Directions for this task
Only the text of the entries below should be returned, exactly as given, without pictures.

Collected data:
■ ■ ■

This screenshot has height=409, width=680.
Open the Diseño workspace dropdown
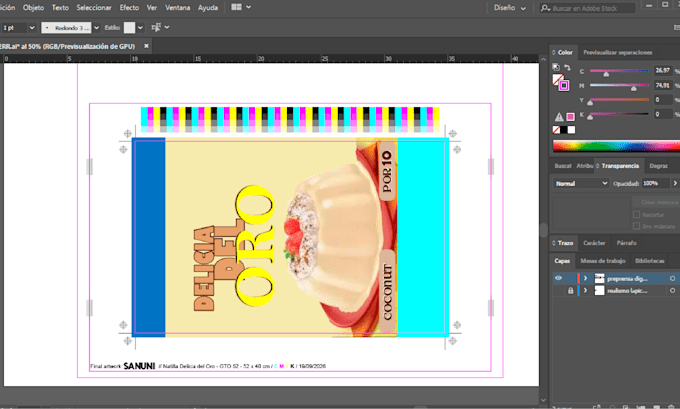pyautogui.click(x=510, y=8)
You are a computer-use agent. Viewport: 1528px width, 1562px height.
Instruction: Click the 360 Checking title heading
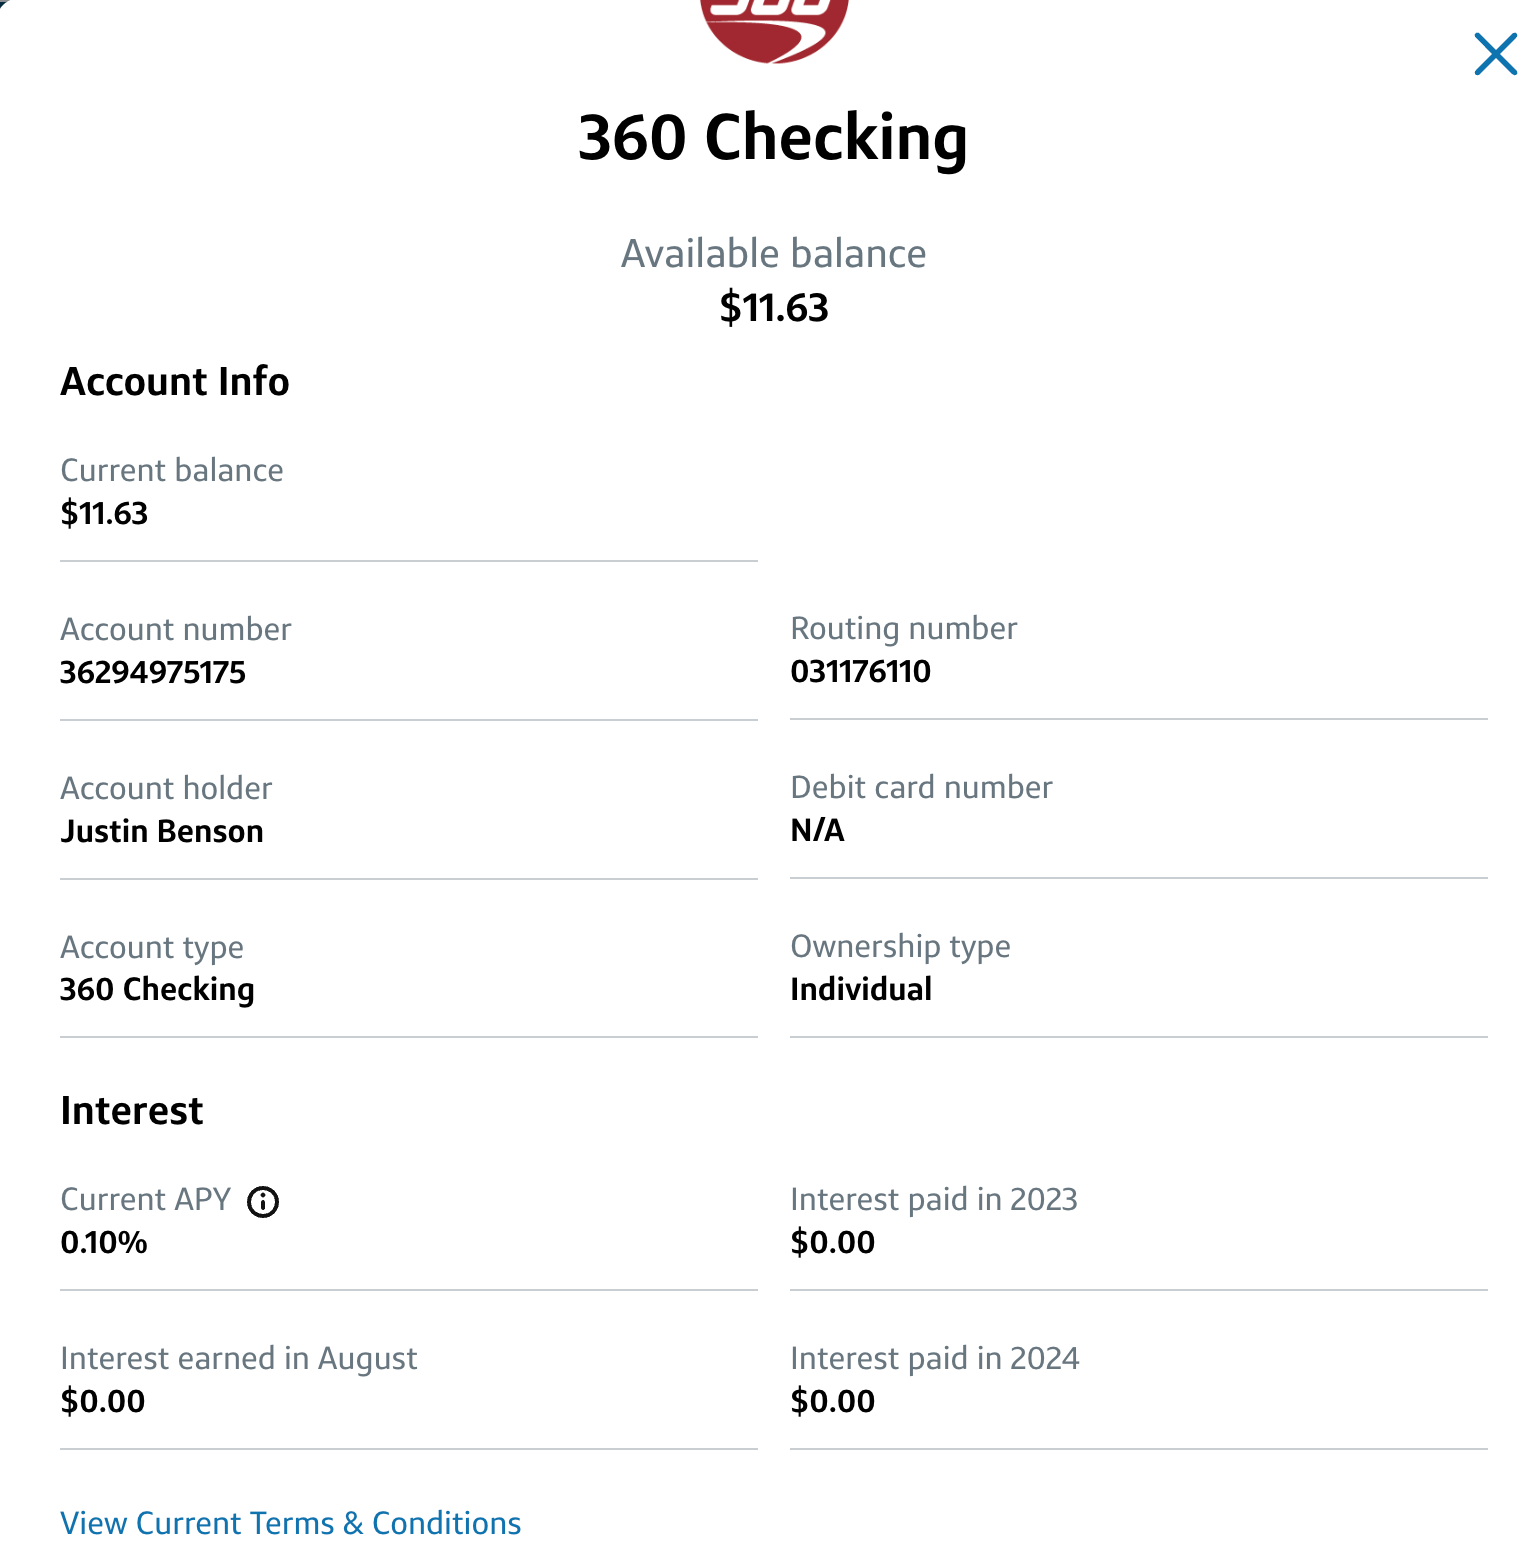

■ ■ ■

Expected answer
This screenshot has height=409, width=680.
Open the Diseño workspace dropdown
pyautogui.click(x=510, y=8)
You are a computer-use agent. Viewport: 1528px width, 1562px height.
Instruction: Click the 360 Checking title heading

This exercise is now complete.